Dans l’éducation bulgare, la narration et l’apprentissage narratif sont principalement utilisés comme méthodes innovantes pour l’apprentissage des langues étrangères et l’éducation civique, tandis que l’uchronie est davantage présente en tant qu’outil parascolaire ou académique pour développer la pensée critique. Ils sont utilisés dans l’apprentissage des langues étrangères (EFL) : les enseignants bulgares utilisent des contes populaires bulgares dans leurs cours d’anglais. Cette approche aide les élèves à relier les nouvelles structures linguistiques à leur contexte culturel familier, ce qui améliore la mémorisation et la motivation. Ils sont également utilisés pour l’éducation des enfants en situation de vulnérabilité.

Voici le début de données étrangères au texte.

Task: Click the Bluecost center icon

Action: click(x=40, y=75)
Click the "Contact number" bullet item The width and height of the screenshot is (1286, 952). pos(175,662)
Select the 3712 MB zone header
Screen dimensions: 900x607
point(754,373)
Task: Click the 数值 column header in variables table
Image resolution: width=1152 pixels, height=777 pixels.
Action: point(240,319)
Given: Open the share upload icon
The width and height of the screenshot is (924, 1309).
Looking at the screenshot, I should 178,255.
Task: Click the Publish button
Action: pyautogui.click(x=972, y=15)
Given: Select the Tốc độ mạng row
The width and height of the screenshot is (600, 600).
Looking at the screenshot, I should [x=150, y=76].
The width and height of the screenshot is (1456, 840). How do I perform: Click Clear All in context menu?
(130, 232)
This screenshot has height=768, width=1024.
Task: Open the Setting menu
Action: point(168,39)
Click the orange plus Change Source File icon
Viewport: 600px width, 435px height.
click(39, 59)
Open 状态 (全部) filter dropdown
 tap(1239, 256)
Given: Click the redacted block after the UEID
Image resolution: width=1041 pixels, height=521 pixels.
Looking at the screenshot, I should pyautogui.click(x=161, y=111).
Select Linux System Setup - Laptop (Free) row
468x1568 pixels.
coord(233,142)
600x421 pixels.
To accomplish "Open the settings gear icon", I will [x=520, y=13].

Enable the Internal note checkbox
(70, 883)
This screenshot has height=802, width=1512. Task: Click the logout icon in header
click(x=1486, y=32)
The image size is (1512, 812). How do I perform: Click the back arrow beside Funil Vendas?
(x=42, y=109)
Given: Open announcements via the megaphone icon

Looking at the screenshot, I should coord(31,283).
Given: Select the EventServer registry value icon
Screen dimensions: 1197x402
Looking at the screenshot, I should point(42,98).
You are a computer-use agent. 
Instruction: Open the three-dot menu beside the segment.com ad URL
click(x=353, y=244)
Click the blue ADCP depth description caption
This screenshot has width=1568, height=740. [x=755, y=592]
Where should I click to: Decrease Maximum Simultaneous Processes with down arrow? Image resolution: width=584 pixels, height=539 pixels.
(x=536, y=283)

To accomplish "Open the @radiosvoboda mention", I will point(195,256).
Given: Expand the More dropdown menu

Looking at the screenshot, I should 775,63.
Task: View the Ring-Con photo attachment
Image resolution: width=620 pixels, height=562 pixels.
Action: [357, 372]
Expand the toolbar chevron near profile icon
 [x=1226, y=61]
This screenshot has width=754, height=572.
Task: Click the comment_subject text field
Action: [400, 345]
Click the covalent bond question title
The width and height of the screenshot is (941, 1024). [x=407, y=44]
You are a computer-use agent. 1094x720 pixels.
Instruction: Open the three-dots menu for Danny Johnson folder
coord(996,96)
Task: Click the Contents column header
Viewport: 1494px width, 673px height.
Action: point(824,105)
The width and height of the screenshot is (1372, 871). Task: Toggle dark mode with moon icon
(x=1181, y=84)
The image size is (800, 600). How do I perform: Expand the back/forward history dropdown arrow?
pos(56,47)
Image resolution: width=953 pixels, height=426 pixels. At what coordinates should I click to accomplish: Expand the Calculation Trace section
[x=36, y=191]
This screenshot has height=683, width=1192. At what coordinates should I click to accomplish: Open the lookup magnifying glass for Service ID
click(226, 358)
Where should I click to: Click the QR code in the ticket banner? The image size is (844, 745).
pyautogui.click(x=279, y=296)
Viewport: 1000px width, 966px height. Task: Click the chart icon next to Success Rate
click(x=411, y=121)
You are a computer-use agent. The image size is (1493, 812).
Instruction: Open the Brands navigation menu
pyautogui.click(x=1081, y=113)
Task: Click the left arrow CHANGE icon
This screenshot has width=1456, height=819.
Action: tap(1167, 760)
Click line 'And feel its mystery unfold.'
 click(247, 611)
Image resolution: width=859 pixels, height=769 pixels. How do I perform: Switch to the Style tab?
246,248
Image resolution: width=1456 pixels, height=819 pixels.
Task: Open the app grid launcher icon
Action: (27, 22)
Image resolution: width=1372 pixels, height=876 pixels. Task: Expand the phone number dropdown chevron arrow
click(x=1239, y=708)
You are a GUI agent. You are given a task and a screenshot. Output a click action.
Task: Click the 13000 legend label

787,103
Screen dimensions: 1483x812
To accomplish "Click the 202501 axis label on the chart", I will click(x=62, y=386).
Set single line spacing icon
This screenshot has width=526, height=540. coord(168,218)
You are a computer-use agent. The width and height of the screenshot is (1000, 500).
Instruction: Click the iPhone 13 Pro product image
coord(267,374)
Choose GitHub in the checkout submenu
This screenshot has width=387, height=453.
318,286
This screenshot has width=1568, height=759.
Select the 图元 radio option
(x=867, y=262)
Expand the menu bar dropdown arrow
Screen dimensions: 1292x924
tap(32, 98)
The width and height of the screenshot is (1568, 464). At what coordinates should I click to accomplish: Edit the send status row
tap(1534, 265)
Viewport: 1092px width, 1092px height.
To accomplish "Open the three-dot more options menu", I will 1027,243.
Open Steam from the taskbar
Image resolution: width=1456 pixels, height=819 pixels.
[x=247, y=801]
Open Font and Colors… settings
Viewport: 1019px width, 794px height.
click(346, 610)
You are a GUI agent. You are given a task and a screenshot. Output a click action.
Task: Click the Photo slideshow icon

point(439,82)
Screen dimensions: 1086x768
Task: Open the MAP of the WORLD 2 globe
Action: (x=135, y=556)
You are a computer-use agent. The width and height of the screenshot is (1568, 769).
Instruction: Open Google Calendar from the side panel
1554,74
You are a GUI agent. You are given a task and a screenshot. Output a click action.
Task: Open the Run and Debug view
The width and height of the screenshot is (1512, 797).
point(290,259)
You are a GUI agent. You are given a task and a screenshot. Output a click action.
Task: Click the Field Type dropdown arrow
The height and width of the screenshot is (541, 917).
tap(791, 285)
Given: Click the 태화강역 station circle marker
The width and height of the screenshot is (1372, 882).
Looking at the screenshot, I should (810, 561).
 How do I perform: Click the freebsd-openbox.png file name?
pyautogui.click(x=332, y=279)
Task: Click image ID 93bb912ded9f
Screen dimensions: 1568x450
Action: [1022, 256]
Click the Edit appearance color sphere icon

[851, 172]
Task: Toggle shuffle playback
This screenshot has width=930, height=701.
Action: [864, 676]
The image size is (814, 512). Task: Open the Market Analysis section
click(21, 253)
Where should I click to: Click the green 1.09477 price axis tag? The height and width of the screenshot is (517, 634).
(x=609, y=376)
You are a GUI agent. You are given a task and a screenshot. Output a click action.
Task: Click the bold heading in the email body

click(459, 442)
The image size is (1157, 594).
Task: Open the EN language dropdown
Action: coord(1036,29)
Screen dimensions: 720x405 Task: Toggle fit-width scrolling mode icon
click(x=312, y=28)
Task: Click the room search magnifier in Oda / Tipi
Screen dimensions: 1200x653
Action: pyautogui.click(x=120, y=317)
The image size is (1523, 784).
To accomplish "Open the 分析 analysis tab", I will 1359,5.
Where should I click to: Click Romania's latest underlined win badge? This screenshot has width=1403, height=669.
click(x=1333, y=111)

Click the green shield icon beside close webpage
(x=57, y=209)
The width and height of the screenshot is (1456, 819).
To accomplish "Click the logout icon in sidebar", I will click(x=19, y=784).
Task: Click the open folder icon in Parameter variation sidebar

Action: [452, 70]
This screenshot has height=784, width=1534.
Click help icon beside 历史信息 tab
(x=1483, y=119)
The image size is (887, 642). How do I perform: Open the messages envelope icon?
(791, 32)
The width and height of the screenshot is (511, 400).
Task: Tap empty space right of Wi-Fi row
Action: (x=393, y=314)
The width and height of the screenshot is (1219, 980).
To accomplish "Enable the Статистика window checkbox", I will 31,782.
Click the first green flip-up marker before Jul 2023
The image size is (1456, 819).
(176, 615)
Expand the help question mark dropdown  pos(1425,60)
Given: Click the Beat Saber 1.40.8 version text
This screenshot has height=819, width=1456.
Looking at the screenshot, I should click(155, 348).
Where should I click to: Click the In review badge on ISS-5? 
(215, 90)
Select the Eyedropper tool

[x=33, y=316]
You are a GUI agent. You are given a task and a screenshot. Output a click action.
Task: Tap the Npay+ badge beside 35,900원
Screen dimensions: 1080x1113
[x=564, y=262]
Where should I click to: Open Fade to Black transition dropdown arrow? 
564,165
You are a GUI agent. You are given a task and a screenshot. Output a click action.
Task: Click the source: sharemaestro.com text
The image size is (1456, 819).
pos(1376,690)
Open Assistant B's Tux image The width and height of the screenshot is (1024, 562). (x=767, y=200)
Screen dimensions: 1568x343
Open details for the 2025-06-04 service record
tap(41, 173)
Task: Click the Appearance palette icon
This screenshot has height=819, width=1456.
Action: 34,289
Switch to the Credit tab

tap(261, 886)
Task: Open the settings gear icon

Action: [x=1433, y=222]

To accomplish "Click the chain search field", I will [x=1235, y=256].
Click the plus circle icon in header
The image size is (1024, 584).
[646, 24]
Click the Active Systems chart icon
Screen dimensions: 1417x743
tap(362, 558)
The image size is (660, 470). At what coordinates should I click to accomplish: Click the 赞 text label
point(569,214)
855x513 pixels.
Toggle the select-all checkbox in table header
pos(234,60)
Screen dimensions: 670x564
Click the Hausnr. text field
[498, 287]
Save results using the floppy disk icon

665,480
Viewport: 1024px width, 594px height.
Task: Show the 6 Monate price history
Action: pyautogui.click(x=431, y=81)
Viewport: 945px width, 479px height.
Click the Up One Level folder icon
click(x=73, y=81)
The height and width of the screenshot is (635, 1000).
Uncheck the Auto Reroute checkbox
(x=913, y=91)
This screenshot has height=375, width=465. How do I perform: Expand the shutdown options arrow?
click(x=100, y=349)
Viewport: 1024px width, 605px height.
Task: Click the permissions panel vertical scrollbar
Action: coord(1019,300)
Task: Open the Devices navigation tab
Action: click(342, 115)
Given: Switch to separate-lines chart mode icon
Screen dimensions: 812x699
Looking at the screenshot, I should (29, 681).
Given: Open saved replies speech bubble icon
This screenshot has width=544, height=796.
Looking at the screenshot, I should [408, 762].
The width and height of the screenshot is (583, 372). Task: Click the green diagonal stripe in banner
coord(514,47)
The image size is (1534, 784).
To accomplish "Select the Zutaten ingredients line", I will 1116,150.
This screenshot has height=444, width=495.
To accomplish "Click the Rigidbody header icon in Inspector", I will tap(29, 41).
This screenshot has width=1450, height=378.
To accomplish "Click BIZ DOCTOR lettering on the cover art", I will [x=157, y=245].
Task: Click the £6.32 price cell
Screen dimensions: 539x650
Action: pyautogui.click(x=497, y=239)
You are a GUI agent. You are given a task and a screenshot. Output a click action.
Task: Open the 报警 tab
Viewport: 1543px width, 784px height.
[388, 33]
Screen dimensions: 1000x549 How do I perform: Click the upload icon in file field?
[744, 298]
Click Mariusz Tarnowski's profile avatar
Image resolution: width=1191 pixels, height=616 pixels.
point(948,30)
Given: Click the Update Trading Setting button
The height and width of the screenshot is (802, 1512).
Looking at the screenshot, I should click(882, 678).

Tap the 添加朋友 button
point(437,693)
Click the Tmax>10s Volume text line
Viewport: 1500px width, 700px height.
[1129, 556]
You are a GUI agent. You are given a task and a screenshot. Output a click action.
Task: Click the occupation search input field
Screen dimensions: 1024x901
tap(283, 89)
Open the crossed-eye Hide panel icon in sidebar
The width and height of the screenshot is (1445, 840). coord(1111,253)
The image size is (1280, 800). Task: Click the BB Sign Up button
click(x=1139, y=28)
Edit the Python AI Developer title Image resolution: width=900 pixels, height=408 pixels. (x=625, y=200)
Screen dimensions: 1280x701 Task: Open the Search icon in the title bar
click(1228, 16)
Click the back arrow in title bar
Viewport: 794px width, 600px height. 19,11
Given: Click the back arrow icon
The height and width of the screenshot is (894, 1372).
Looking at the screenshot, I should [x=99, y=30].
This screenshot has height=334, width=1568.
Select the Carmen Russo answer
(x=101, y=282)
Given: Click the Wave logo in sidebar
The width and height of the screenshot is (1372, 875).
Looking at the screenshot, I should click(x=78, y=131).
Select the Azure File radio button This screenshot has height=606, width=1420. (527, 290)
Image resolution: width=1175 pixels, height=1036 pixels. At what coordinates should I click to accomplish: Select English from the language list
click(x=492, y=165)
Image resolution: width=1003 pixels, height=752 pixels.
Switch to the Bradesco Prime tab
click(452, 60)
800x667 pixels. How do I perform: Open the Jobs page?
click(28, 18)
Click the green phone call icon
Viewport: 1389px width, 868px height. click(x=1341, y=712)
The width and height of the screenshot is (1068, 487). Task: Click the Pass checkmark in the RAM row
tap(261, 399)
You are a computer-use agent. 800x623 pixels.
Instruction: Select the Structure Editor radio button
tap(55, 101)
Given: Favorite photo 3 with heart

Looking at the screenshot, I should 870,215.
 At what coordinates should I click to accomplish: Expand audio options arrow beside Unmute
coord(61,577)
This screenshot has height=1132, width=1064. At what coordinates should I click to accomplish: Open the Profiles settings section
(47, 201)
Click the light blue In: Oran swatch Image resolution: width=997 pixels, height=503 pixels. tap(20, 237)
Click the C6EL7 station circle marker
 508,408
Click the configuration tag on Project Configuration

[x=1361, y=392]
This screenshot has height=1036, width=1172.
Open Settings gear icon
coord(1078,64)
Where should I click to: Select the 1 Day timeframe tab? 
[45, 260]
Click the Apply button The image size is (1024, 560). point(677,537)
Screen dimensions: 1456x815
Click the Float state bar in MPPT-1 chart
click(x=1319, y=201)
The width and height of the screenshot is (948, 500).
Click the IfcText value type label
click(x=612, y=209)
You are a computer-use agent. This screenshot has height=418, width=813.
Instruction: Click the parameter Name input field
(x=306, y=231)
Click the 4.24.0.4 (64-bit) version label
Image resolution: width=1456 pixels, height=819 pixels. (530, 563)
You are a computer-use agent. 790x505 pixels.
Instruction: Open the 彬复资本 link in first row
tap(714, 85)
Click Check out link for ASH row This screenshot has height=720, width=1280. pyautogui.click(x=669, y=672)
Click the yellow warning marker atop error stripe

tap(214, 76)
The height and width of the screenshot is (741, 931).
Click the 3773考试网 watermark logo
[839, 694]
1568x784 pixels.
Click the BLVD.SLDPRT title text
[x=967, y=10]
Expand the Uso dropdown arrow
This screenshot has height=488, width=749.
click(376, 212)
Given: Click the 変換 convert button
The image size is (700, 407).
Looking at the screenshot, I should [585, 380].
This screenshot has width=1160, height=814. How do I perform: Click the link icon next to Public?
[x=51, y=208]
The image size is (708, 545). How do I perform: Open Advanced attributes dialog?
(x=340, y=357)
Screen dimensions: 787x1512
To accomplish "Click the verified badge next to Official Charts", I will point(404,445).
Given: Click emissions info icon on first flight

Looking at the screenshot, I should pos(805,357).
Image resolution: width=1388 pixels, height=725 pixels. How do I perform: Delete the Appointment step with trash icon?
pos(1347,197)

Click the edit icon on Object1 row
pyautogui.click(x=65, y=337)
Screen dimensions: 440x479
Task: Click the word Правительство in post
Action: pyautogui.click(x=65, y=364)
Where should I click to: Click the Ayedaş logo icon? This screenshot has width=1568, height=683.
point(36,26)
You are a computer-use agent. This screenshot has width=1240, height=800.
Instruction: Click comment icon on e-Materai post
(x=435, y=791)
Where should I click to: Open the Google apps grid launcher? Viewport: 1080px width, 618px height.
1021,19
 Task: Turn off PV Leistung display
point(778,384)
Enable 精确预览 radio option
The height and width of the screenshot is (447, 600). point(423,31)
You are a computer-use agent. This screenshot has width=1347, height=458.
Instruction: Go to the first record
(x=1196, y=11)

Des approches narratives sont également utilisées en histoire : dans l’enseignement officiel de l’histoire en Bulgarie, l’accent a traditionnellement été mis sur les faits et les dates, mais des tentatives ont été faites pour s’orienter vers des méthodes plus engageantes.

Exemples de projets, programmes ou pratiques

Programme Narrative 4 : depuis 2023, la méthodologie internationale Narrative 4 est mise en œuvre en Bulgarie, reliant plus de 1 700 jeunes grâce au « partage d’histoires ». L’objectif est de développer l’empathie et l’intelligence émotionnelle à travers le partage d’expériences personnelles

Des organisations telles que Together in Class développent des méthodologies spécialisées pour enseigner le bulgare comme deuxième langue aux enfants bilingues (issus de la communauté rom ou réfugiés), en utilisant des outils narratifs pour faciliter l’intégration sociale

Projet BE-SELF : se concentre sur l’intégration des compétences socio-émotionnelles en classe par le biais de la formation des enseignants et de ressources numériques. L’objectif est de développer l’empathie, l’autorégulation et des relations positives.
– Potentiel éducatif de l’uchronie dans le contexte national :

L’uchronie (ou histoire alternative) dans le contexte bulgare présente un potentiel éducatif significatif, car elle permet aux élèves et aux chercheurs de repenser les moments « traumatisants » clés de l’histoire nationale à travers la méthode de l’expérience de pensée.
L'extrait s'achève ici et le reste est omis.